What's up at Ravens March.

Vintage pens-Handmade books-Silly statements

Who’s on Top?

Posted by Dirck on 29 May, 2012

Here’s something that comes up on the pen fora with some regularity: “I’ve got a {known brand name} pen; what comes next?”

The question is not entirely foolish, since {known brand name} is usually something like a TWSBI Diamond or a Lamy Safari, and on a cost and fitting front there are definitely steps upward.  It is, however, an interesting insight into the need in many of us for not only an established hierarchy but for a path.

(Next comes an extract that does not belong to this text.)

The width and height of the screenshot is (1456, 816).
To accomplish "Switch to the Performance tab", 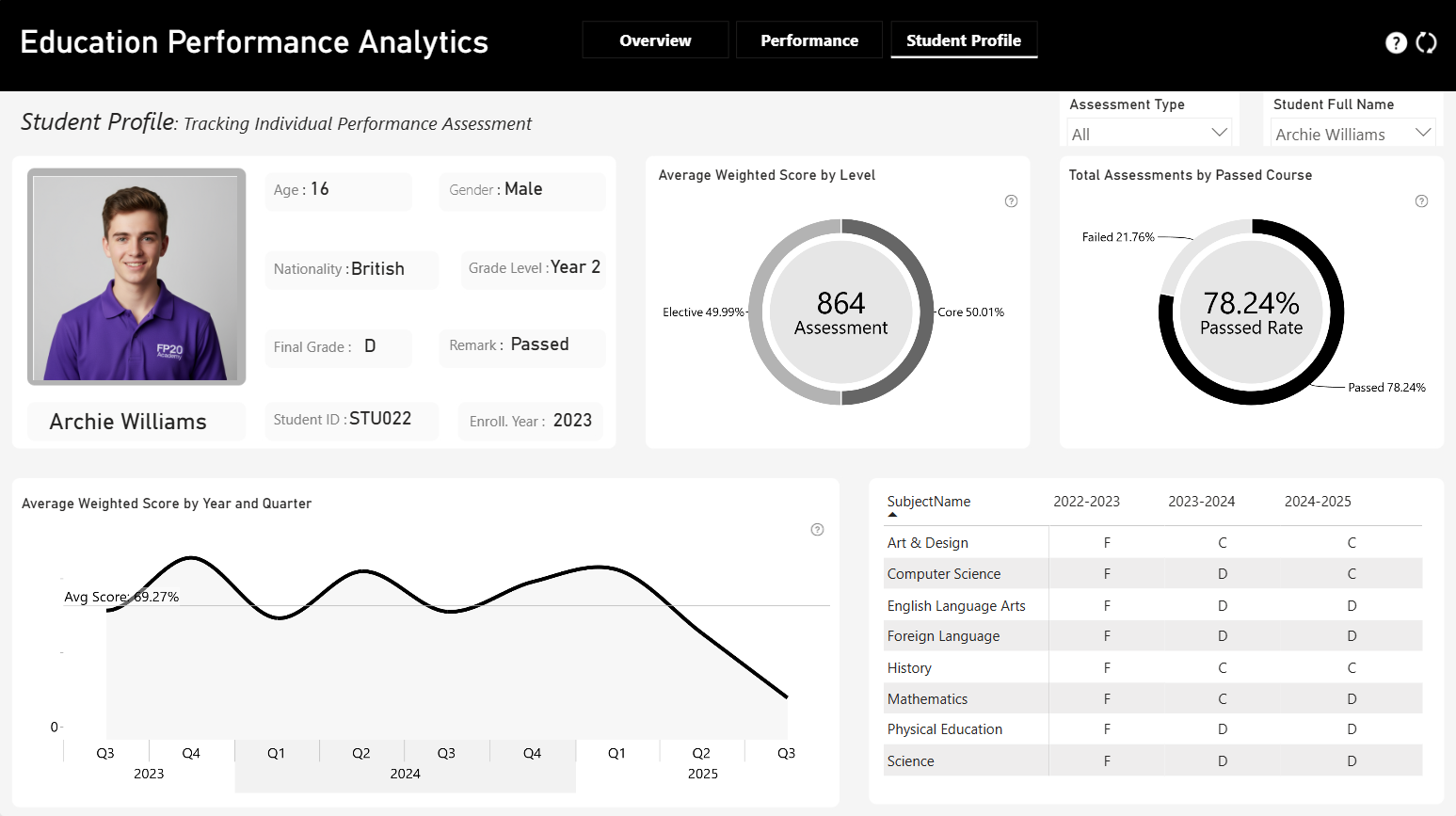I will 809,40.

I’ve mentioned in the past that I don’t have much brief with the notion of pens which are expensive for the sake of being expensive (and in listening to a certain podcast, I find I’m not entirely alone), but making allowances for that, I will admit that there is a rough hierarchy of pen makers; TWSBI and Mont Blanc do not occupy similar ground.  However, I don’t think it’s quite right to consider the world of the makers as occupying a set of shelves, makers of inexpensive stuff down at the bottom, makers of overpriced pocket jewellery at the top.  Pelikan, after all, makes things in that latter category as well as kids’ school pens.  I think it’s better to think of the makers as lying on a shared spectrum, and their frequency charts overlap.  Pelikan covers the whole visible spectrum, Hero attains yellow-oranges but also has lines of infra-red, Waterman is currently blue-shifting, and Mont Blanc is trying to keep itself somewhere between indigo and x-rays (which explains why I’ve never seen one in person).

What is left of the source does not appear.